Urban gentrification in Brixton is the topic of this slight, uneven debut feature

Urban gentrification in Brixton is the topic of this slight, uneven debut feature

Joyce Glasser reviews A Moving Image (April 28, 2017)

A Moving Image is writer/director Shola Amoo’s debut feature film after graduating from the National Film and Television School. He has chosen not only a topical and meaty subject, but a fitting and clever title. For Amoo, who hails from South London, constructs his exploration of gentrification in Brixton, around Nina (Tanya Fear), who decides to make a film about gentrification when she returns to her childhood neighbourhood. The pun on moving – moving image, moving neighbourhoods or moving as in emotive – resonates throughout the film. But even at a slight 74 minutes there is more indulgent padding than plot, and while the debates and interviews are interesting, Nina’s personal story occasionally feels like a distraction.
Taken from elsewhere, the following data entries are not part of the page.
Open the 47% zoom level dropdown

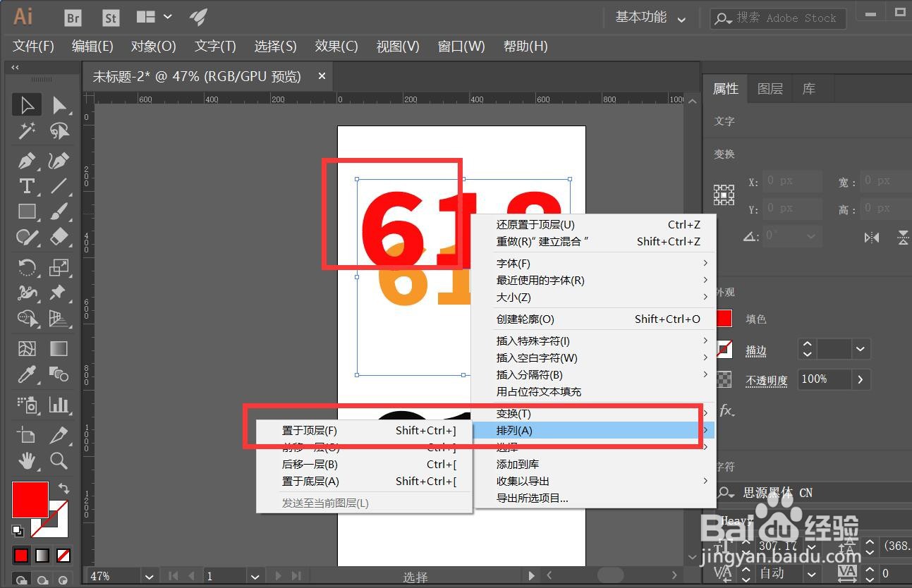[x=148, y=576]
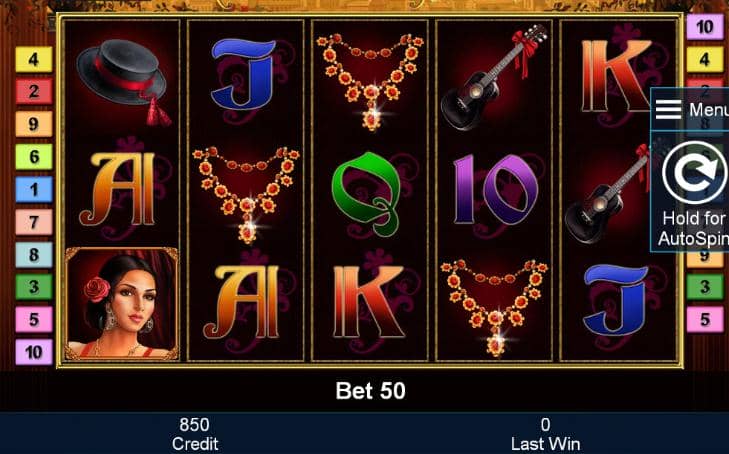
Task: Select payline 5 pink marker on left
Action: pos(34,319)
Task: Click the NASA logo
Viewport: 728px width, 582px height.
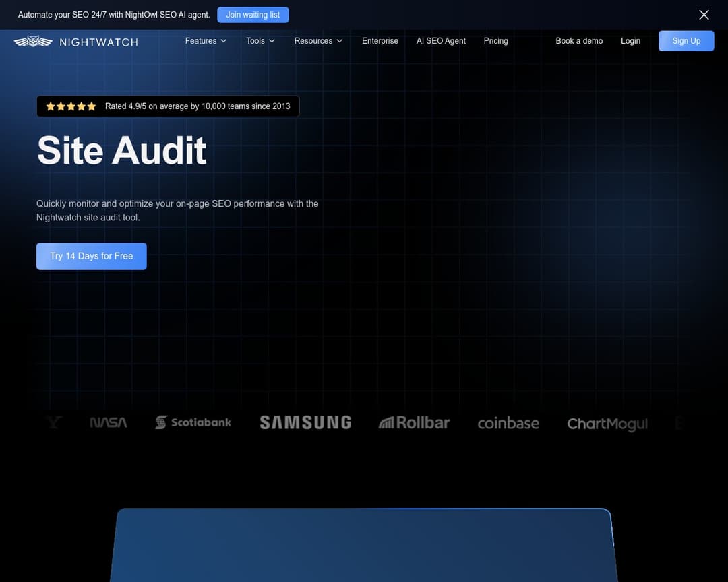Action: pos(109,422)
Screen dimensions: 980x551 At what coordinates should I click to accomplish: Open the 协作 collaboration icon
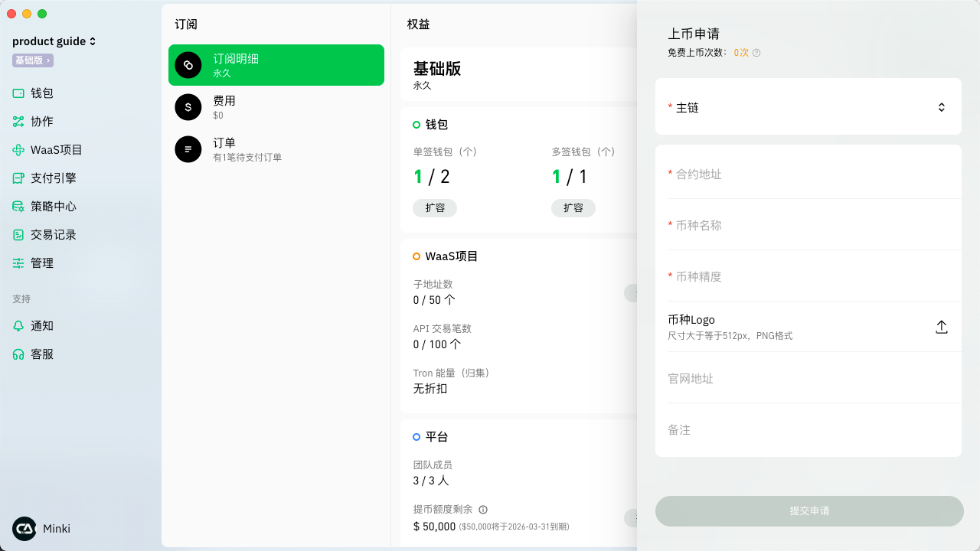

A Moving Image - © AMI Production - Credit IMDBThe film begins with Nina (Tanya Fear) moving back to Brixton from an interlude in Shoreditch. She emerges from the tube with just one suitcase, but as we never see her in the same outfit twice, it must be true that, in the words of one Brixton resident, ‘you can buy anything here.’ Nina’s ‘media’ background and temporary location in a stylish loft leads Ahmed (James Hamilton) to be suspicious that Nina is contributing to the very gentrification she is concerned about. When he attacks Reclaim, (organisers of the Reclaim Brixton demonstrations) Nina protests that she went to the demonstration and interviewed a lot of concerned Black people. Ahmed answers, ‘You don’t think Black people can be anti-Black?’

Nina’s best friend Isha (Hussina Raja), who is as pretty as Nina, agrees to edit Nina’s project. Despite Nina’s fear of being ‘fixed up’, Isha persuades her to meet an alleged musician named Ayo (Aki Omoshaybi) who spots Nina’s depression pills and tells her he has been there and understands. A rival for her affection is Mickey (Alex Austin) a white up and coming actor who calls himself a local. Ayo claims that Mickey displaced families like his from Rushcroft Road for an investment property. Of the two, however, Mickey’s character has more to add to the film that Ayo’s.

But it is the interviews Nina conducts for her ‘project’ – when the film moves toward documentary mode – that prove the most rewarding. Nina’s interview with the Eritrean owner of a café called Art Nouveau gives us a profile of a single mother of two who is frustrated that, ‘if you try to do something with your life, they do everything possible to make sure you don’t succeed.’ The ‘they’ is clearly the government as well as developers. ‘Even Lambeth called it a master plan,’ she laments. ‘It’s a plan to completely change an area. While they’re changing the shops and getting rid of local people and building luxury flats, my relationship with Brixton will end.’

Like Spike Lee’s great 1989 film Do the Right Thing, which dramatises racial tensions in the streets of Brooklyn on a hot summer day, a lot of A Moving Image takes place in the bustling summer streets of Brixton as Nina meets the locals during and after a Reclaim Demonstration. At one point she develops a promising project to connect gentrification protests internationally. We hear from two articulate New Yorkers, one of whom comments on the 200% rent rises in Harlem (now significantly gentrified) while another, white, commentator reminds listeners that ‘not everyone can take part in the quote unquote progress’ that is urban gentrification.

It’s a shame that no one mentions or seems aware of Jane Jacobs (1916-2006) and her influential 1961 book on city planning, The Life and Death of American Cities (the subject of a documentary out next week). Amoo includes in the film several dance scenes, including a scene where Nina dances with Mickey in her flat to chill out when a friendly interview becomes heated on the subject of race.

In her book, Jacobs argued that the sidewalk – so prominent here and in Spike Lee’s film – “is a central mechanism in maintaining the order of the city” and she draws an apt analogy with dance. “This order is all composed of movement and change, and although it is life, not art, we may fancifully call it the art form of the city and liken it to the dance.” It is Amoo’s awkward attempt to mix art and life, fiction and non-fiction that undermines his promising concept.